Third Week of June (Solstice!)


*Ditch water. I "helped" G. water using the irrigation ditches Sunday morning. She has an electric pump, and also has been developing a set of feeder ditches in the various garden beds. She calls her back neighbor Toby, and tells him she's going to run the water... because the flow will wind its way back to his house. He's up & ambles around to get ready--send it wherever he needs it. Then she takes a wrench and opens the gate out front: whoosh. The ditch fills up and away we go, kind of fast and furious. While she monitors the trenches, I take the hose and run around with watering that way. About half-way through, the flow drops to a trickle. The pump starts sucking air. We turn it off and stomp down the street to see what's happened. (Though we know already, that someone somewhere opened their gate and siphoned it off.) It was a pleasant walk. We discover that a neighbor has 7 bee hives and a wild-looking mix of corn and sunflowers. We can't see who's house it goes with. It would be fun to talk to them and see what they are doing. And further along, there is a gorgeous tract--like a picture book. Field crops, then orchard with cover crop I think, then chickens and several sheep. And a handsome new adobe structure we covet instantly. We see someone, so we holler to him. Tomas and Valerie... he's an artist: iconography in the Eastern European tradition. With gold leaf. Hm... (And a white beemer in his fleet. Not bad. Not bad at all.) The coveted building is his studio. He has a chicken tractor, but it's 'parked in the barn' ... my assessment not his. A rooster. What a looker. (Noisy buggers). He has a clump of green stuff in his arms; the sheep are so eager they are practically dancing and knocking him down. He says they have a small pile of wool, and haven't done anything with it yet. He kills and eats the boys. Has a deal with his daughter and wife, to leave the girls. Interesting.
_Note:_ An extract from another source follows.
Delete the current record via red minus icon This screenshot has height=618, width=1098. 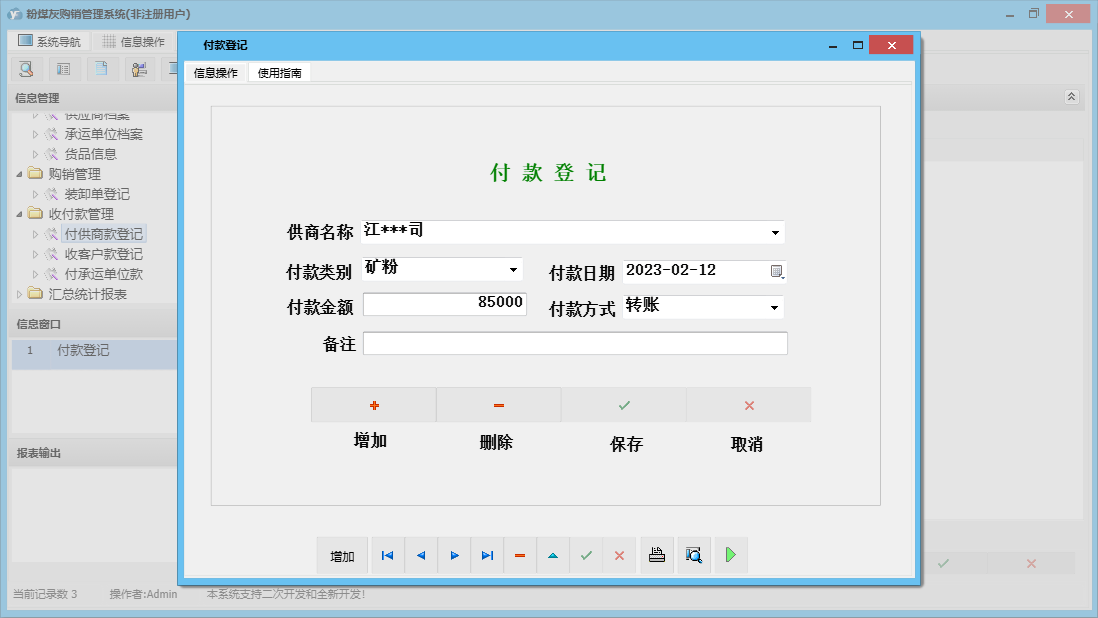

*Beans, beans, beans are coming up and gaining steam this weekend. Pole beans. Bush beans. I've seen the bush beans starting to pop up in the garden proper... for several days now. The nearby little square for wax beans had a couple of sprouts we spotted Sunday afternoon. But the rings under our tee-pees were bare. Straw and hope. At about dusk last evening, when we were relaxing with a glass of wine, we suddenly realized that we hadn't looked carefully. We both leaped up to go look. And lo and behold, there were fat necks curling up! And a couple with their seed leaves out--like newly hatched butterflies with wet wings held up stiffly in the warm still evening air. A whole passel of Kentucky Wonders! I'm already eying the trellises nervously, suspecting that these fellows will want more airspace... Gloria smiles and shrugs. "I've only grown them on fences," she says, "It's all a grand experiment." Yellow pencil-thin wax beans, and Kentucky Wonders. Hmm.